Pourtant, nombreux sont les chefs d’État qui craignent l’exaltation révolutionnaire d’un islam trop radical. L’Algérie de Bouteflika après la guerre civile, l’Égypte de Sissi après l’épisode Morsi, la Tunisie d’Essebsi après les années Ennahda sont des illustrations de la volonté des pouvoirs en place de réguler l’emballement religieux de leur peuple, promu par des réseaux issus du golfe Persique, riches, puissants et de plus en plus autonomes. La plupart des gouvernants tentent donc de maitriser l’énergie développée par l’attirance pour l’islam radical en la canalisant contre les Européens, en ajoutant aux griefs historiques classiques ceux de la dépravation des mœurs et de l’islamophobie. Le discours du président turc Recep Tayyip Erdoğan le 28 octobre 2023, évoquant à propos de la guerre entre Israël et le Hamas une « croisade du Croissant contre la Croix », est une illustration de cette instrumentalisation. Ce conflit illustre d’ailleurs assez bien le positionnement délicat des pouvoirs en place. Perçu comme un conflit anticolonial Sud-Nord renforcé par un antagonisme religieux exacerbé, le Hamas est identifié par la population de la région comme étant à la fois l’acteur d’une revanche face à l’Occident dominateur et le représentant d’une reconquête religieuse face aux juifs en terre d’Islam. Confrontés à cet enthousiasme populaire, de nombreux chefs d’État ont le plus souvent réagi par l’instrumentalisation (Turquie, Algérie, Syrie) ou la gêne (Arabie saoudite, Émirats arabes unis, Égypte, Maroc).

Chacun son modèle mais le besoin de spiritualité en partage ?

Ainsi, autour de la Méditerranée, le fait religieux n’est ni un vecteur d’unité ni la cause de la rupture qui s’accroit entre les rives, puisqu’une seule religion est véritablement active et que la fragmentation à l’œuvre est liée à d’autres facteurs préexistants. L’extraordinaire dynamique musulmane dans la région renforce cependant ces fractures en se positionnant comme un fait identitaire majeur et conquérant, capable d’unifier les opprimés et de leur offrir une revanche sur les Européens à travers un contre-modèle puissant et prosélyte, compréhensible par tous.

En réponse, l’Europe doit atténuer les tensions, notamment en réduisant les inégalités entre les rives et en acceptant que ses voisins du Sud développent des modèles alternatifs. Ce respect des différences religieuses et culturelles devrait permettre une relation plus équilibrée. Il doit s’accompagner en revanche d’une défense déterminée de notre propre modèle de société sécularisée qui limite sans la nier la religion à la sphère privée, tout en prenant sans doute mieux en compte le désir de spiritualité qui s’exprime.

Notes

(1) Alexis de Tocqueville, De la démocratie en Amérique, tome 2, Flammarion, 1981.

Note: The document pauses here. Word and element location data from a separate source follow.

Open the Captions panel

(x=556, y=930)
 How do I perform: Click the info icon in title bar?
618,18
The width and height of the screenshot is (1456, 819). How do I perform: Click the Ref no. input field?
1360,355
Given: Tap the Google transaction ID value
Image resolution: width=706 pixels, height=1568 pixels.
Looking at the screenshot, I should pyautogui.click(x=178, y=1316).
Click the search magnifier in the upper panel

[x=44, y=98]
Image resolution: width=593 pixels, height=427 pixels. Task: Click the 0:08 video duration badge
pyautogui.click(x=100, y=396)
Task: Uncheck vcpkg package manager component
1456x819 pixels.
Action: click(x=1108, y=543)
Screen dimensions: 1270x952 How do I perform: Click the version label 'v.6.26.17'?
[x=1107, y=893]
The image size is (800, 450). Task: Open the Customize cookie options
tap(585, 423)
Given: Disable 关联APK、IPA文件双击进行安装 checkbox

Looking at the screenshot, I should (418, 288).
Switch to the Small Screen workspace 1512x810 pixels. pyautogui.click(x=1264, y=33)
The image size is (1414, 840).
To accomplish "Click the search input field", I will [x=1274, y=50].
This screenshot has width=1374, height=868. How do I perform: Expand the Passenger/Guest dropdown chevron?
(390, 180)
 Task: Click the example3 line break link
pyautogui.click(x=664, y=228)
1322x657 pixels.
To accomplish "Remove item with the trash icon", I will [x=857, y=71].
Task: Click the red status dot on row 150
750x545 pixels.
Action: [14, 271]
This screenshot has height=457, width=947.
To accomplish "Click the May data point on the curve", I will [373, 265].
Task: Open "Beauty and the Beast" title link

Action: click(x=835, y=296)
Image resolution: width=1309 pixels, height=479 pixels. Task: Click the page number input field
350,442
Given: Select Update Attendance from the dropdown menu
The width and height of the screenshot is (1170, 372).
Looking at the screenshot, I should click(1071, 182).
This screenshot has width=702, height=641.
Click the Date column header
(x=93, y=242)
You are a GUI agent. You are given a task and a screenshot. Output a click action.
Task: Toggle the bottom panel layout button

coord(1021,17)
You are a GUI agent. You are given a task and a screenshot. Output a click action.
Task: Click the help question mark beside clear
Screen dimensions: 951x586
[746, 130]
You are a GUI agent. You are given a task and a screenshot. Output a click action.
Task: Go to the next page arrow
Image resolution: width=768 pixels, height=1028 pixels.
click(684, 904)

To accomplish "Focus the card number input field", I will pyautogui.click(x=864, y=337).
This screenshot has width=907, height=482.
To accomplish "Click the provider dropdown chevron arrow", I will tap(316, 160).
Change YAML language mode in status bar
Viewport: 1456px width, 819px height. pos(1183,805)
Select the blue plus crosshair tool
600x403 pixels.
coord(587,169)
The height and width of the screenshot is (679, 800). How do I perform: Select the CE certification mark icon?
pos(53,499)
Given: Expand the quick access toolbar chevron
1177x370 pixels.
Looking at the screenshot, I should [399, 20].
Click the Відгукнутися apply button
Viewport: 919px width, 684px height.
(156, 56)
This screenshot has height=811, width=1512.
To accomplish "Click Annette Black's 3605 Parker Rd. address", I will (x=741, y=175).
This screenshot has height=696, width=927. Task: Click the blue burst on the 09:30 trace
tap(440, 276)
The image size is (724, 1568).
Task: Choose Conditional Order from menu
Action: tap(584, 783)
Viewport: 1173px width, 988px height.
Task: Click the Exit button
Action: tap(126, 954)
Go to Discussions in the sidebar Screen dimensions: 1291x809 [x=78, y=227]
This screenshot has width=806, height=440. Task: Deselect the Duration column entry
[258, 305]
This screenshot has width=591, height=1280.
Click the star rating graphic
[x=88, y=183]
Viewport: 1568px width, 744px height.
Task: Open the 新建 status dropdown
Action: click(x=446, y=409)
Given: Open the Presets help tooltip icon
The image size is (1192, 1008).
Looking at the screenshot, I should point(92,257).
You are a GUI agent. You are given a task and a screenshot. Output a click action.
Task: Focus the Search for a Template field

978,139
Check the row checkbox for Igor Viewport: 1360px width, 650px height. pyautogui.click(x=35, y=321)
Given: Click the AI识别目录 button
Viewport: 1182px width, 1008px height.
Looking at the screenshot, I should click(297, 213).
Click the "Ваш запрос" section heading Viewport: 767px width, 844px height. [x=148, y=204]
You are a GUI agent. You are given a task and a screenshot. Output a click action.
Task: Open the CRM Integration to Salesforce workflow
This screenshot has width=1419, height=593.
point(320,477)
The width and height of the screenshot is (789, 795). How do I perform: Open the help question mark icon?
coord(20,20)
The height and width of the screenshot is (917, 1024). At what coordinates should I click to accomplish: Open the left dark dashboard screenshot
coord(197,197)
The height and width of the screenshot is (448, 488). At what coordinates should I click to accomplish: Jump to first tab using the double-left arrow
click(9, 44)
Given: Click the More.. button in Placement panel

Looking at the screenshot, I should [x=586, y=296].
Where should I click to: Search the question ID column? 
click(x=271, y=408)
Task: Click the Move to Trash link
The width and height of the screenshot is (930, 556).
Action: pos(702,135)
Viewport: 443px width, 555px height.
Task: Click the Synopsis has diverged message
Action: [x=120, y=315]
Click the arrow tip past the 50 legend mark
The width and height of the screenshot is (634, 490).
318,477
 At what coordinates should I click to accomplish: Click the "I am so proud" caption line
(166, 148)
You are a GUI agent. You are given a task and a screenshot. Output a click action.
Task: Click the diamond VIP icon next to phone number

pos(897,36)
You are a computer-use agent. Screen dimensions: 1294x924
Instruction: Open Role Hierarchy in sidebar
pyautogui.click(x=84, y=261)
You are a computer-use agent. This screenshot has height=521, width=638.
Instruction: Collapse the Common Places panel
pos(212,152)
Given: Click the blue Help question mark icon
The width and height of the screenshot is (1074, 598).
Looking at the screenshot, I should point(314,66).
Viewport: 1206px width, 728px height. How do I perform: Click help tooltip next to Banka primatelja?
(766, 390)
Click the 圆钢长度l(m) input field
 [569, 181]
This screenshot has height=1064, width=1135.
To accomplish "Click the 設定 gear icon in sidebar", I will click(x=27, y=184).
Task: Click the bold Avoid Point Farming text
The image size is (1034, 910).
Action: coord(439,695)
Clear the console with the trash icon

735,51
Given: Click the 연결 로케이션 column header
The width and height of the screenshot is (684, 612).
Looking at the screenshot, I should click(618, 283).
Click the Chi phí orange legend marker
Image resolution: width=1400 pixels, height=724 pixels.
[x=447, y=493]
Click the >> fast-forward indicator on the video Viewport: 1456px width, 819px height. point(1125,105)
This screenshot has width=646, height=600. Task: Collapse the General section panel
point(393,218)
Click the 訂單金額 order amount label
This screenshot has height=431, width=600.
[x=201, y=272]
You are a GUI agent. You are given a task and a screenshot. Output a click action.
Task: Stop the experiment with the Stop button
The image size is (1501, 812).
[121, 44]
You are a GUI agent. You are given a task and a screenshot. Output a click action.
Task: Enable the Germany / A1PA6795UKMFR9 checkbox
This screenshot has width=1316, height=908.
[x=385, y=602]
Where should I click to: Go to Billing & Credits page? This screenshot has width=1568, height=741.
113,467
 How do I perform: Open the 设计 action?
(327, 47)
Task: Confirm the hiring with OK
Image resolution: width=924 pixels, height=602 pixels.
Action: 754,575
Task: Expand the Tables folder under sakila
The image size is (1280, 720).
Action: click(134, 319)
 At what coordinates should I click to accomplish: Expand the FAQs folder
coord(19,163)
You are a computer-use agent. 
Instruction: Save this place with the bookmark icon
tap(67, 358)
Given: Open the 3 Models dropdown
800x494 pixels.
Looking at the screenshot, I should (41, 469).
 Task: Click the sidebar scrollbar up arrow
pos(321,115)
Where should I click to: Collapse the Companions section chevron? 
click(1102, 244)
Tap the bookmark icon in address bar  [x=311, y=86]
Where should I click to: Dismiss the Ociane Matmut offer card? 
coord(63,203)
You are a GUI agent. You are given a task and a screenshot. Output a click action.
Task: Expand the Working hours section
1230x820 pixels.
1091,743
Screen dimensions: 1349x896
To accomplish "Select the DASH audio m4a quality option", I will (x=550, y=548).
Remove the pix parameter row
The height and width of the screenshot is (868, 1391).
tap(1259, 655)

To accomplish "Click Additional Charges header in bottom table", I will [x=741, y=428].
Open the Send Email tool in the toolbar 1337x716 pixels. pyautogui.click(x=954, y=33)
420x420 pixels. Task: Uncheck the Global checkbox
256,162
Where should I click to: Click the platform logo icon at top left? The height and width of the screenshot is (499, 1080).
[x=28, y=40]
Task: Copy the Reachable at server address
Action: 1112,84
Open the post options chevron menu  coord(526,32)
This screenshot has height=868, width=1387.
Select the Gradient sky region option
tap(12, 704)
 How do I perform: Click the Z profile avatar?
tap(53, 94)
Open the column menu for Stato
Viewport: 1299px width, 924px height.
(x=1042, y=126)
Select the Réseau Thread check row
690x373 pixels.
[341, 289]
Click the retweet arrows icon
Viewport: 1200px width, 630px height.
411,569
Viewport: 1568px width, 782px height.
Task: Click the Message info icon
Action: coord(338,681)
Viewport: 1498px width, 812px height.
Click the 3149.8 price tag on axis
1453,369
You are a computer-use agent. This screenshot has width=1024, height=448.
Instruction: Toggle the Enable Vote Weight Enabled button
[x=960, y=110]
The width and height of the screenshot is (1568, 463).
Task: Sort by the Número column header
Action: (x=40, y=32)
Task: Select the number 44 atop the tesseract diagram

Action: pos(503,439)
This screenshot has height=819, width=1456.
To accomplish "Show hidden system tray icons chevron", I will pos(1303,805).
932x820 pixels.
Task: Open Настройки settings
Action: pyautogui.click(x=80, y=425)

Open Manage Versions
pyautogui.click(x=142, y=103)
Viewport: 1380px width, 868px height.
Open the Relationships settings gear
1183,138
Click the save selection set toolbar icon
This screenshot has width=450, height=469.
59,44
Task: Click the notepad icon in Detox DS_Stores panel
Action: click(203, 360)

(2) Arnold Toynbee, Le Monde et l’Occident, éditions Gonthier, 1964.

(3) Olivier Roy, Le Croissant ou le Chaos, Hachette, 2007 ; L’Obs, n°2683, 7 avril 2016 ; Gilles Kepel, Sortir du chaos : les crises en Méditerranée et au Moyen-Orient, Gallimard, 2018.

(4) Marcel Gauchet, Le Désenchantement du monde : une histoire politique de la religion, Gallimard, 1985.